First, please do not use "special symbols". I do not have a Font that allows me to see what you have between $sin \alpha$ and $\alpha$. I am assuming that you are saying that $\alpha$ is small enough that $sin\alpha$ is approximately equal to $\alpha$ (which is NOT very accurate for $\alpha$ up to 1 radian- sin(1) is only about .84- so I may be wrong about that).

Okay, your basic equation is F= ma, force equals mass times acceleration. At any point, there is a force, -mg, straight down, but the swing chain offsets part of that- the force parallel to motion is $-mg sin\alpha$ so you have $m d^2s/dt^2= -mg sin\alpha$ or approximately $m d^2s/dt^2= -mg sin\alpha$ where s is measured along the arc of the swing.
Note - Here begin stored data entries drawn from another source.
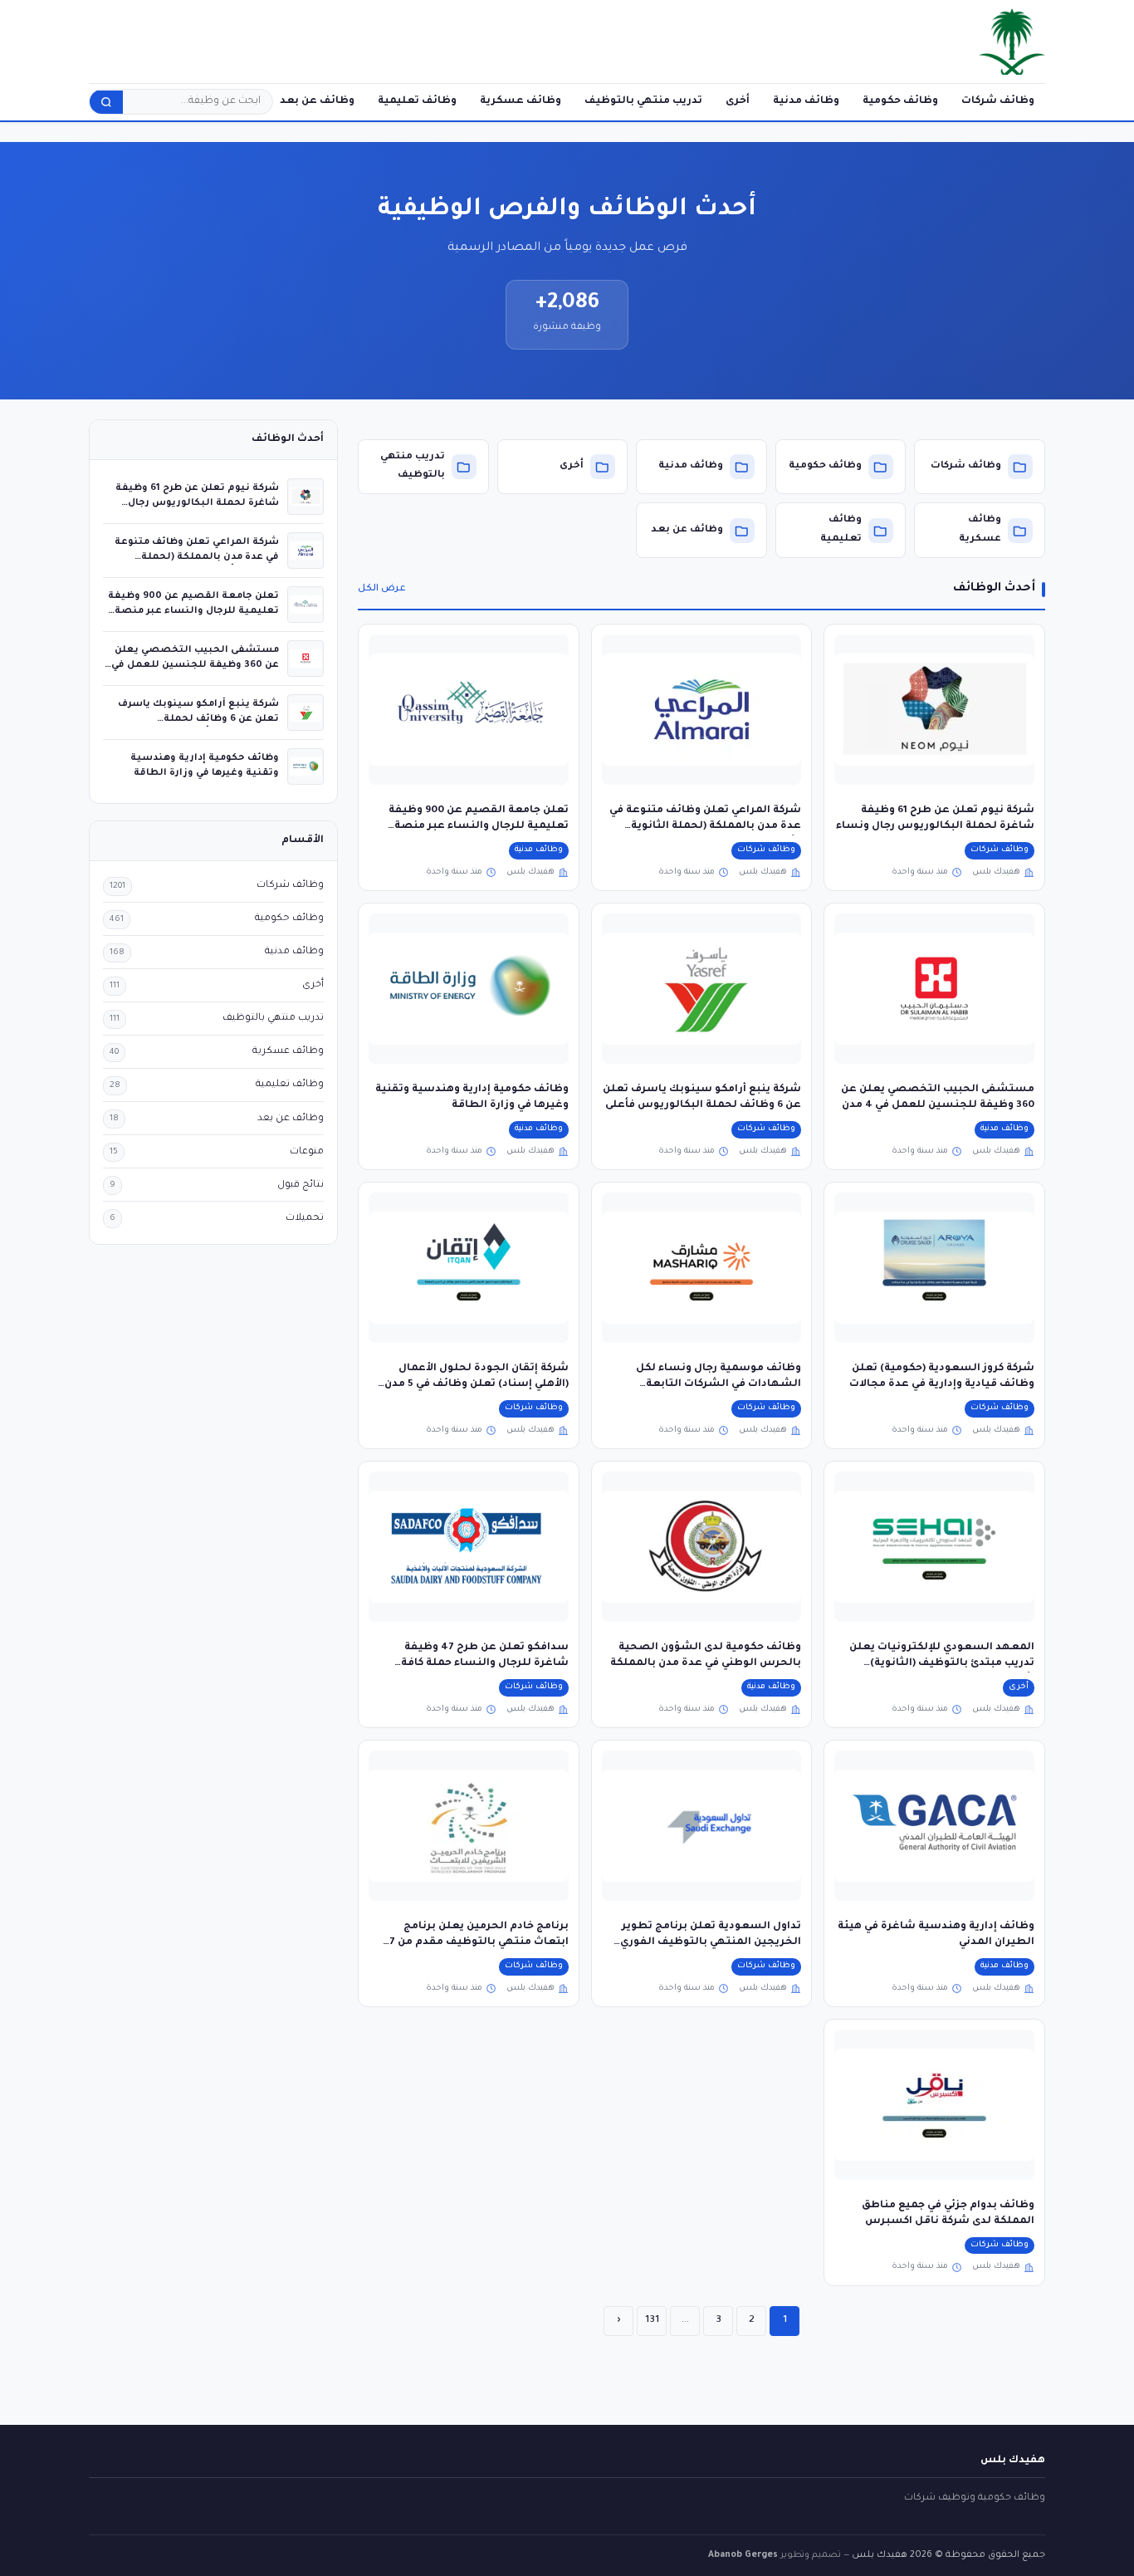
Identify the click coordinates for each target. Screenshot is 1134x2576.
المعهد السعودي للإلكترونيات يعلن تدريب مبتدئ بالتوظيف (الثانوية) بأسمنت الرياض (941, 1664)
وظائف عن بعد (317, 101)
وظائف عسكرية (520, 101)
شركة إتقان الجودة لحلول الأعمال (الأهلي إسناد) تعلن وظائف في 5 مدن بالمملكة (476, 1385)
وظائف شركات (997, 101)
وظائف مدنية (806, 101)
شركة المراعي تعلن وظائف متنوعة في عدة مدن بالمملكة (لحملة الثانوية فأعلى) (705, 827)
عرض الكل (382, 589)
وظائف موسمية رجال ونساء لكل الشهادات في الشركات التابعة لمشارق (718, 1385)
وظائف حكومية (900, 101)
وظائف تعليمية (417, 101)
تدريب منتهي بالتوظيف (643, 101)
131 (652, 2320)
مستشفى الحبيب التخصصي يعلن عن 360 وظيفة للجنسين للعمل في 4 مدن (195, 664)
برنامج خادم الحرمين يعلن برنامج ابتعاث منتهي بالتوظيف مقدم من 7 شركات (479, 1943)
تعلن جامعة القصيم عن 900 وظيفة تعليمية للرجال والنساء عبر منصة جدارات (479, 827)
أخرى (738, 101)
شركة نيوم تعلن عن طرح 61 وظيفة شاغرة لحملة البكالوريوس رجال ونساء (197, 502)
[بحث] (106, 102)
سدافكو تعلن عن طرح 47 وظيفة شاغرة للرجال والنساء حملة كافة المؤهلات (485, 1664)
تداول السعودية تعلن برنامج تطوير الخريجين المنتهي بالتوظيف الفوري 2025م (710, 1943)
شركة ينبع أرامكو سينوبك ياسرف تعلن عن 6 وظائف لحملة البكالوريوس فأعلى (198, 718)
If $sin(\alpha)$ is approximately $\alpha$, then $m d^2s/dt^2= -mg\alpha$ approximately.
If the swing chain has length L, then $s= L\alpha$ so the equation is $d^2\alpha/dt^2= (-g/L) \alpha$ or $md^2\alpha /dt^2+ (mg/L) \alpha= 0$.

Now put in the father's push. He is pushing parallel to the arc of motion with magnitude mg so we have $md^2\alpha/dt^2+ (mg/L) \alpha= mg$. As always with gravity problems, the "m"s cancel and we have $d^2\alpha/dt^2+ (g/L) \alpha= g$. That's the equation you want to solve.

3. Apr 23, 2007

### rcw110131

You're a lifesaver, thank you so much for your help!

4. Apr 23, 2007

### rcw110131

Just when I thought I had this problem, turns out the 2.5 years of no differential equations has caught up to me. Can anyone help me on how to solve $d^2\alpha/dt^2+ (g/L) \alpha= g$? I've been searching online and through books for the past 2 hours and can't get it . Thanks.